28 февраля 1946 года, в день, когда мне исполнилось 14 лет, родители устроили вечеринку в честь моего дня рождения. Были приглашены сослуживцы отца, некоторые мои друзья. Это было такое давно забытое счастье, что, вспоминая об этом, у меня до сих пор теплеет на душе. В этот день отец подарил мне трофейный спортивный велосипед. Весь отделанный никелем, хромом, с коробкой передач, двойным тормозом, – он казался мне настоящим чудом и затем служил мне много лет.

Однажды, катаясь с приятелями на велосипедах по автобану, мы решили заехать в недалеко расположенную деревню. Цель наша была простой – нарвать там черешни, которая к тому времени поспела. Мы знали, что деревня эта была пустой.

Но неожиданно к нам подошли два довольно пожилых поляка, они вполне прилично говорили по-русски. Эти поляки оказались посланцами какой-то общины, которая должна была вскоре переехать сюда из Польши. Узнав, что мы дети советских офицеров, они отнеслись к нам очень доброжелательно, показали деревню и места, где можно было нарвать черешни.

С изумлением и какой-то сердечной болью я ходил по этой деревне, внимательно рассматривая ее. Практически все дома были целыми, очень добротными, в основном кирпичными. Солидными были также хозяйственные постройки. У каждого дома были водяные колонки, причем действующие. Вся прилегающая к домам площадь и уходящие в поля дороги были заасфальтированы. Около домов и вдоль дорог – масса фруктовых деревьев, яблонь, груш, черешен. В общем, картина полного благополучия. Естественно, я мучительно сравнивал с ней нашу вятскую деревню с ее бедностью, лучиной и бездорожьем. В голове у меня просто пульсировали мысли: почему же у нас так плохо, а здесь так хорошо? Ответа на этот вопрос я не знал.
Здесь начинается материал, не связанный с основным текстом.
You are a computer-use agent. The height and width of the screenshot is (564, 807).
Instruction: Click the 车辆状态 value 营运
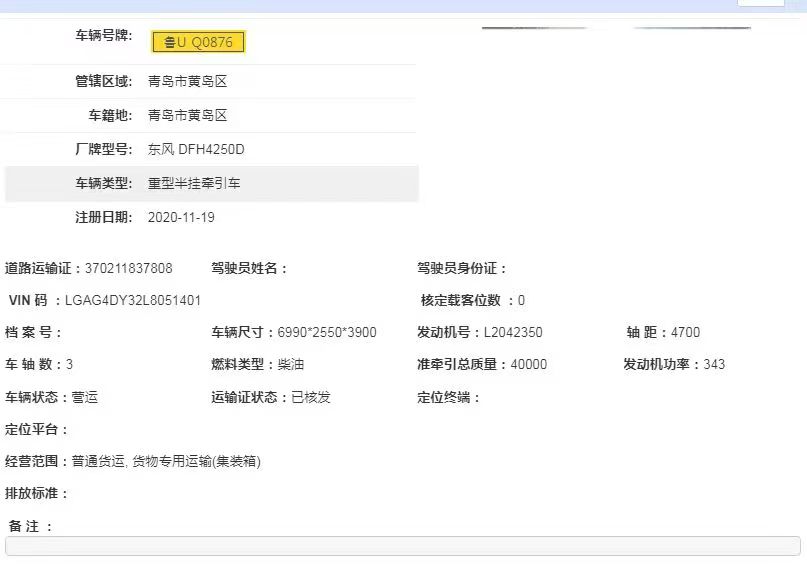click(84, 397)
С подаренным мне велосипедом была связана одна интересная встреча. Однажды с двумя приятелями мы возвращались домой после довольно продолжительной прогулки.

В какой-то момент догнали конный обоз, расположившийся на обочине на отдых. Сразу поняли, что это наши соотечественники. Остановились, разговорились с ними. Оказалось, что на Родину возвращаются угнанные в свое время на принудительные работы в Германию люди. Народ среди них был самый разный: мужчины и женщины, старые и молодые. Были совсем подростки. Ехали они из района Гамбурга после продолжительной проверки. Пунктом назначения для них был Псков. Когда узнали, что я из Ленинграда, забросали меня вопросами. Помню, что их очень интересовало, сохранился ли город, как он сейчас выглядит, каково нам было в блокаду. Выяснил, что в Германии они работали в сельском хозяйстве. На мой вопрос, как к ним относились хозяева, один весьма пожилой мужчина ответил: сволочи они все!
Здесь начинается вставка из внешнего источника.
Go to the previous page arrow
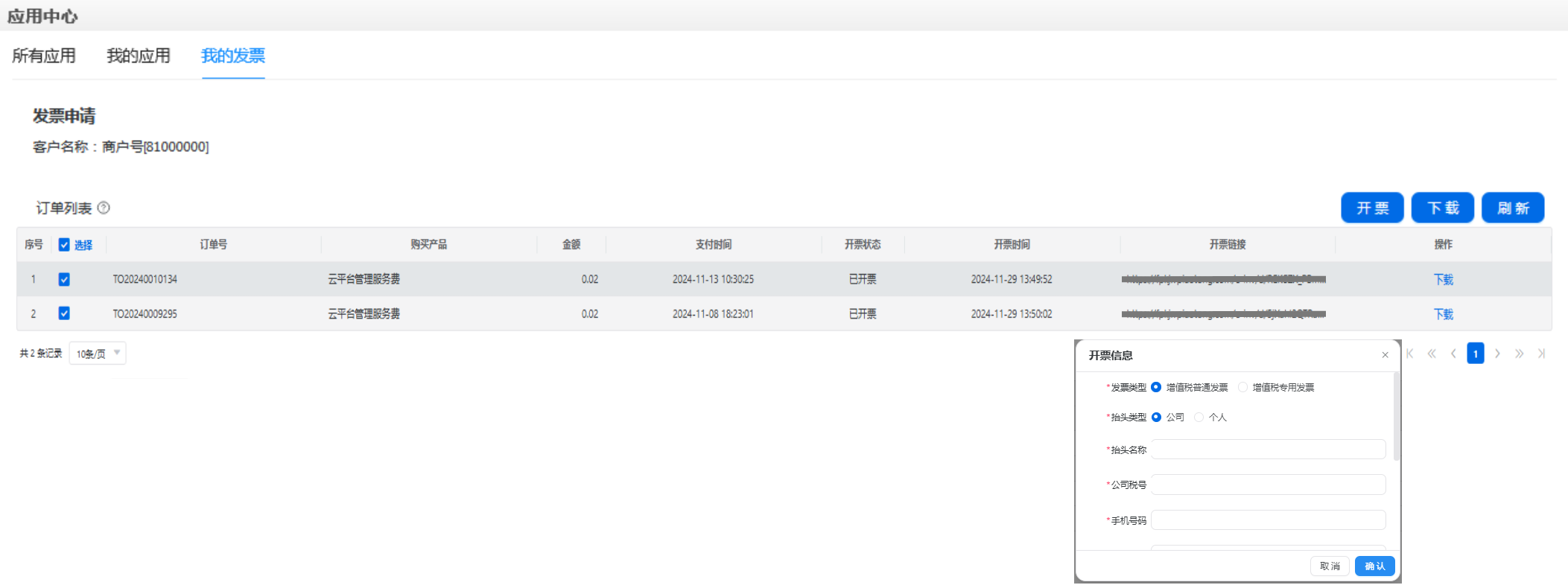 click(x=1453, y=354)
Город Нойштеттин, по сравнению с Хаммерштайном, был более значительным. Там располагались большие штабы, военная комендатура. Там же была школа, в которую нас возили учиться. И здесь по сравнению с нашими городами бросалась в глаза более высокая степень материальной культуры. Хотя на облике обоих городов лежала тяжелая печать какого-то холодного, гарнизонного уклада, мрачности, но все было вполне благоустроено. Улицы и даже пешеходные дорожки были заасфальтированы. Все дома – кирпичные или бетонные. Особый колорит городам придавали черепичные, в большинстве своем красные, крыши. Скаты крыш располагались под острым углом друг к другу, что создавало своеобразное, очень интересное впечатление. Даже окна домов выглядели для нас необычно. Они были продолговатой формы, часто отделанные вычурными деталями. Поражало большое количество различного рода шпилей – на кирхах, военных, служебных зданиях. Создавалось впечатление какой-то устремленности города к небу. Вообще во всем облике господствовала готика. Здесь было много фонтанов, памятников, скверов, цветников, литых решеток.

В июне 1946 года для детей с родителями (в основном с матерями) была организована автобусная экскурсия в город Штеттин, тогда центр провинции Померания (ныне он называется Щецин и относится к Польше). Город оказался довольно сильно разрушенным, хотя и сохранившихся построек было немало. Там я в первый раз побывал в большой кирхе, старинной, вероятно протестантской, церкви. В отличие от православной церкви здесь было много скамеек, скульптур, цветного стекла. В этой кирхе я впервые услышал звучание органа, которое произвело на меня, да и всех нас, большое впечатление. По существу, это был первый крупный европейский город, который я увидел.

От той поры было еще одно незабываемое впечатление. Какой-то приятель отца однажды пригласил нас прокатиться на его автомобиле. У него был трофейный «Опель».

Этот автомобиль и сегодня, думаю, выглядел бы весьма неплохо. Кожаные сидения, мягкий верх, серебряная статуэтка на радиаторе и прочие навороты создавали ощущение комфорта и солидности. Мы сели в автомобиль и вскоре выехали на автостраду.

Я впервые ехал по такой дороге. Она была совершенно пустынна. Автомобиль разогнался до скорости 100–110 км/час. Я это очень хорошо помню. Тогда такие дороги и такие скорости не могли не вызывать нашего восхищения.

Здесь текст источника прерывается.